BEGIN Data supplied
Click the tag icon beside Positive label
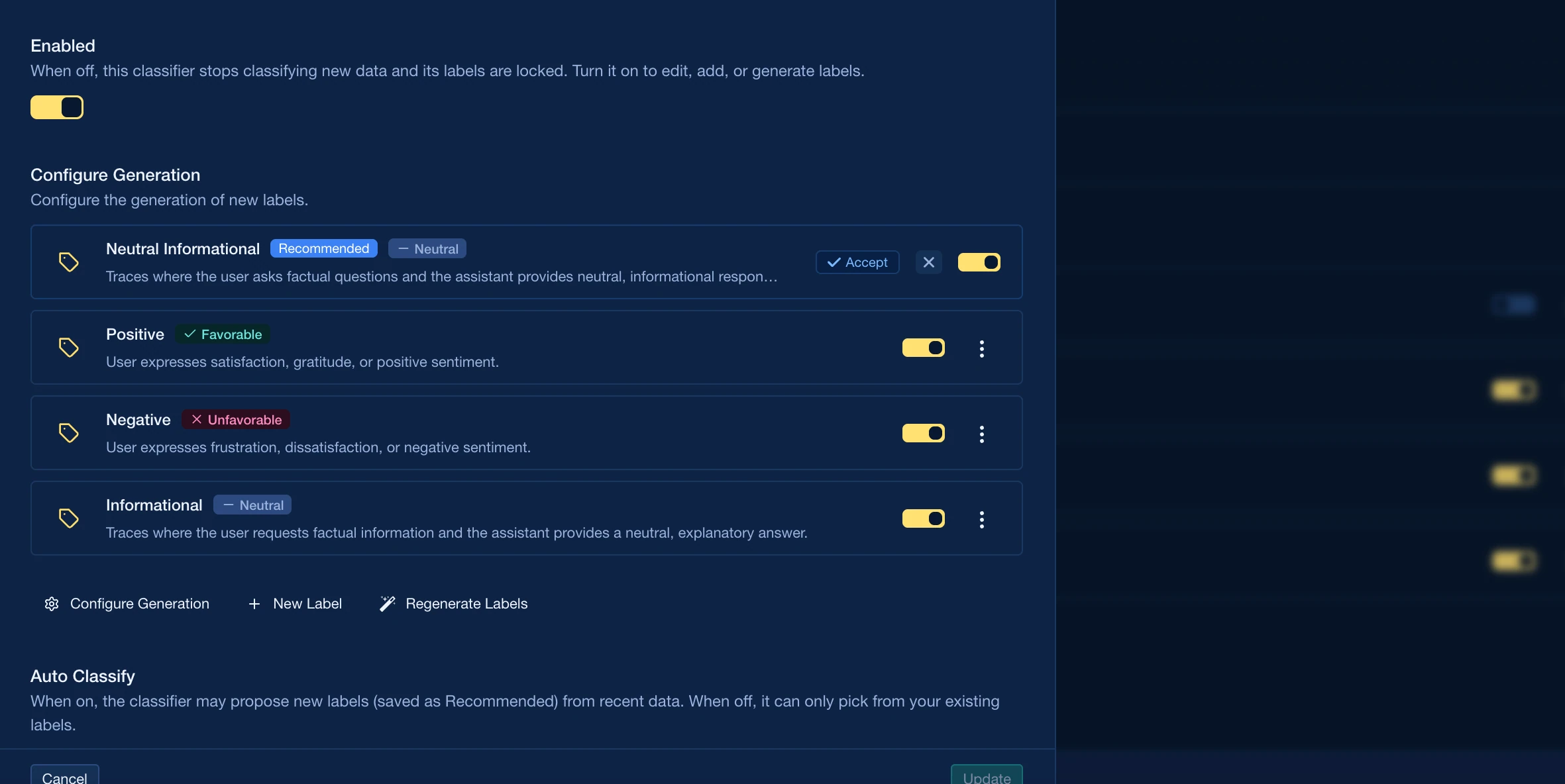The width and height of the screenshot is (1565, 784). [x=69, y=348]
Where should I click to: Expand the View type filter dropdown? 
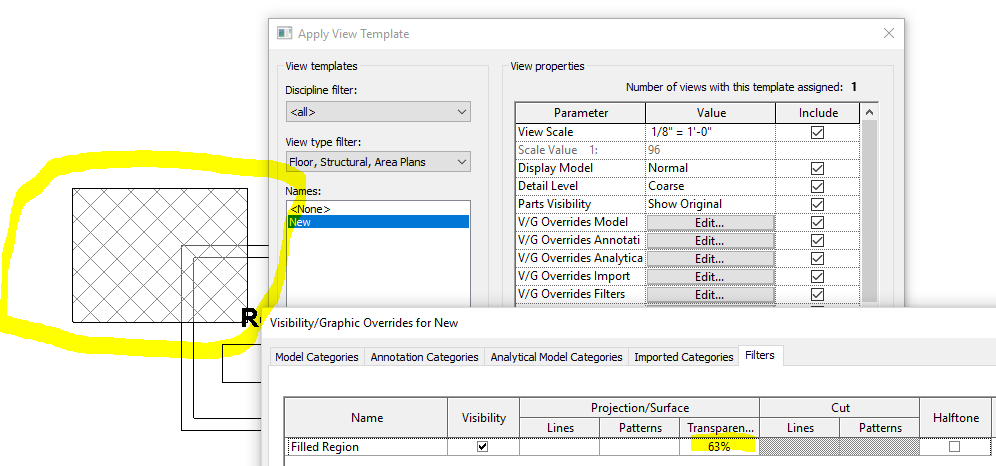pyautogui.click(x=378, y=161)
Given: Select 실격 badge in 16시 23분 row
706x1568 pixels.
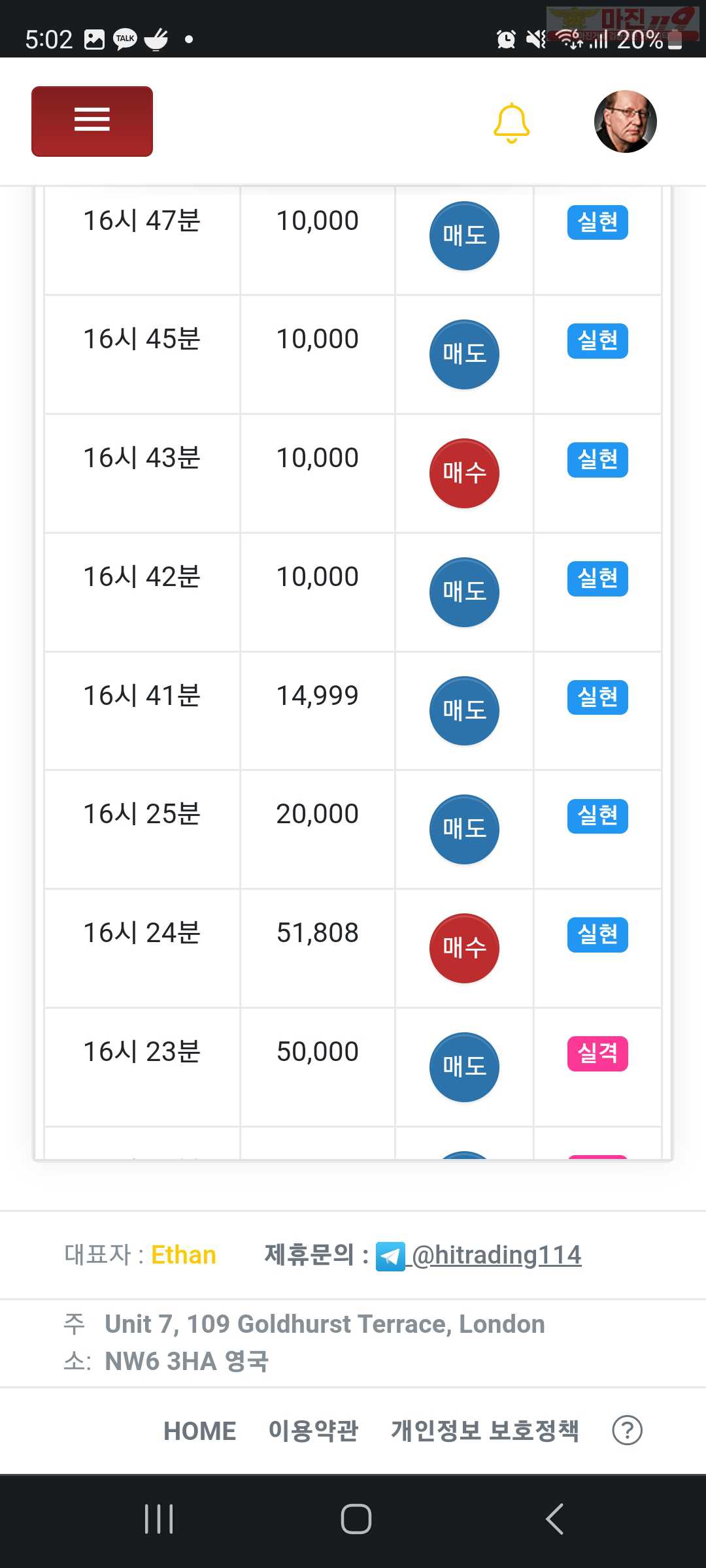Looking at the screenshot, I should [597, 1053].
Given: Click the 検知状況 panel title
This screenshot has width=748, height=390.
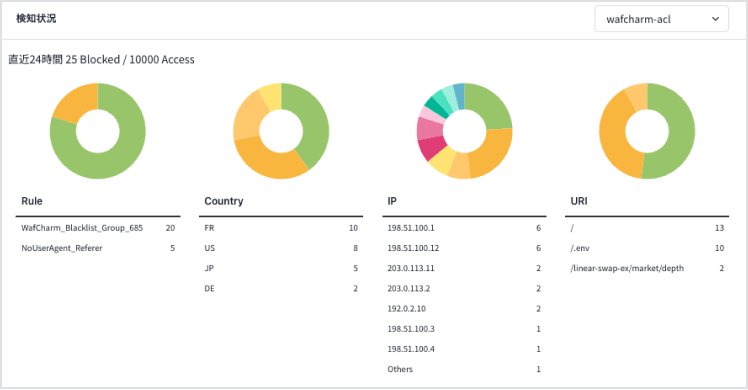Looking at the screenshot, I should (x=36, y=19).
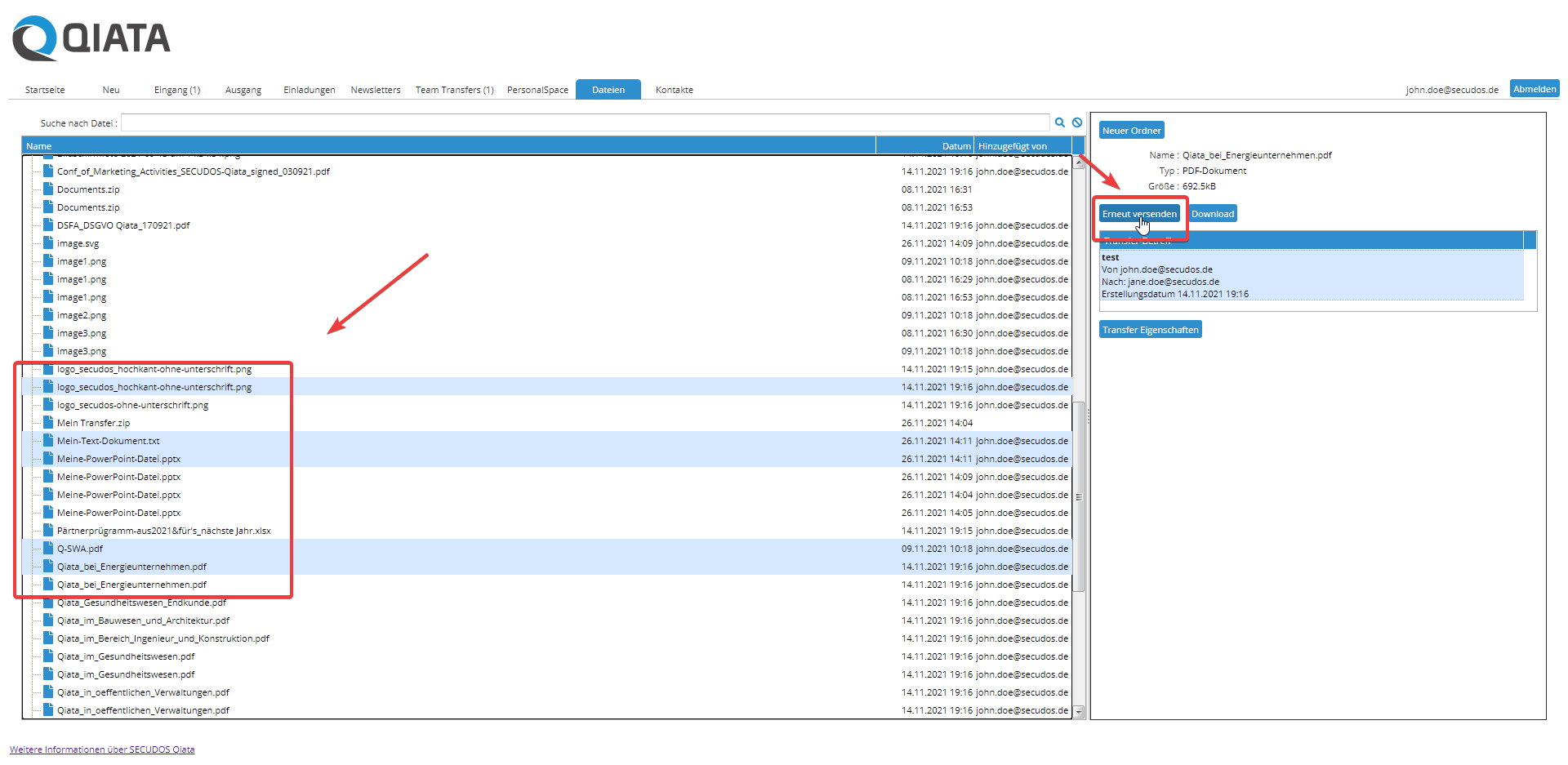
END Data supplied
(Exercise prompt): Print each of the records above exactly as written, leaving no picture in the copy.

(Task answer):
Click the tag icon beside Positive label
The width and height of the screenshot is (1565, 784). [x=69, y=348]
Where should I click to: Expand the View type filter dropdown? 
pyautogui.click(x=378, y=161)
Given: Select 실격 badge in 16시 23분 row
706x1568 pixels.
Looking at the screenshot, I should [597, 1053].
Given: Click the 検知状況 panel title
This screenshot has width=748, height=390.
Looking at the screenshot, I should (x=36, y=19).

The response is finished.